• **What you need to do**:
The records that follow are to be repeated without alteration.

• **Excerpted records**:
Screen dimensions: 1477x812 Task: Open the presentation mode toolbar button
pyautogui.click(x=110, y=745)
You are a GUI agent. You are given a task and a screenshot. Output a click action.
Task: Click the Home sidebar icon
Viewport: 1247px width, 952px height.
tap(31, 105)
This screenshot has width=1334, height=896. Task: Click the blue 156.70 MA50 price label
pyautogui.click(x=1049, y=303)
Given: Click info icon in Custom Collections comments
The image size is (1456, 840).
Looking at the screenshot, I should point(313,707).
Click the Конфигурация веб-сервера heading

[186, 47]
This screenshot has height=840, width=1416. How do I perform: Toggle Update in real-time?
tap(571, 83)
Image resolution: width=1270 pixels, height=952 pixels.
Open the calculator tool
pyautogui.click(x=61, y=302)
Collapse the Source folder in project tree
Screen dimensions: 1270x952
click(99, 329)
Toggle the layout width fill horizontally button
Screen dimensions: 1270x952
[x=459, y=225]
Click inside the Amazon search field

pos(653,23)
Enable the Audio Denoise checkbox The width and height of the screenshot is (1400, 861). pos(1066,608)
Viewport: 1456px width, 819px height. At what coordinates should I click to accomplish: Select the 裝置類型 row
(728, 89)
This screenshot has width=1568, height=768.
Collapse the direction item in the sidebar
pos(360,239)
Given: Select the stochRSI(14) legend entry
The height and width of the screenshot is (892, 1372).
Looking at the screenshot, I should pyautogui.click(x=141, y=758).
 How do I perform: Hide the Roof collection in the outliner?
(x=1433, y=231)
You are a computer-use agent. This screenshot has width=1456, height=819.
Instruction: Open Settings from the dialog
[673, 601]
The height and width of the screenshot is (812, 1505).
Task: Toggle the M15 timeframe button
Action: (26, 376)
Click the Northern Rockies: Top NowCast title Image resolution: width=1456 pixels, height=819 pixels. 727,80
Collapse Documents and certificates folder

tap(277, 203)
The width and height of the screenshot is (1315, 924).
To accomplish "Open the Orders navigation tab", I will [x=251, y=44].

• **Answer space**:
Screen dimensions: 1477x812 Task: Open the presentation mode toolbar button
pyautogui.click(x=110, y=745)
You are a GUI agent. You are given a task and a screenshot. Output a click action.
Task: Click the Home sidebar icon
Viewport: 1247px width, 952px height.
tap(31, 105)
This screenshot has width=1334, height=896. Task: Click the blue 156.70 MA50 price label
pyautogui.click(x=1049, y=303)
Given: Click info icon in Custom Collections comments
The image size is (1456, 840).
Looking at the screenshot, I should point(313,707).
Click the Конфигурация веб-сервера heading

[186, 47]
This screenshot has height=840, width=1416. How do I perform: Toggle Update in real-time?
tap(571, 83)
Image resolution: width=1270 pixels, height=952 pixels.
Open the calculator tool
pyautogui.click(x=61, y=302)
Collapse the Source folder in project tree
Screen dimensions: 1270x952
click(99, 329)
Toggle the layout width fill horizontally button
Screen dimensions: 1270x952
[x=459, y=225]
Click inside the Amazon search field

pos(653,23)
Enable the Audio Denoise checkbox The width and height of the screenshot is (1400, 861). pos(1066,608)
Viewport: 1456px width, 819px height. At what coordinates should I click to accomplish: Select the 裝置類型 row
(728, 89)
This screenshot has width=1568, height=768.
Collapse the direction item in the sidebar
pos(360,239)
Given: Select the stochRSI(14) legend entry
The height and width of the screenshot is (892, 1372).
Looking at the screenshot, I should pyautogui.click(x=141, y=758).
 How do I perform: Hide the Roof collection in the outliner?
(x=1433, y=231)
You are a computer-use agent. This screenshot has width=1456, height=819.
Instruction: Open Settings from the dialog
[673, 601]
The height and width of the screenshot is (812, 1505).
Task: Toggle the M15 timeframe button
Action: (26, 376)
Click the Northern Rockies: Top NowCast title Image resolution: width=1456 pixels, height=819 pixels. 727,80
Collapse Documents and certificates folder

tap(277, 203)
The width and height of the screenshot is (1315, 924).
To accomplish "Open the Orders navigation tab", I will [x=251, y=44].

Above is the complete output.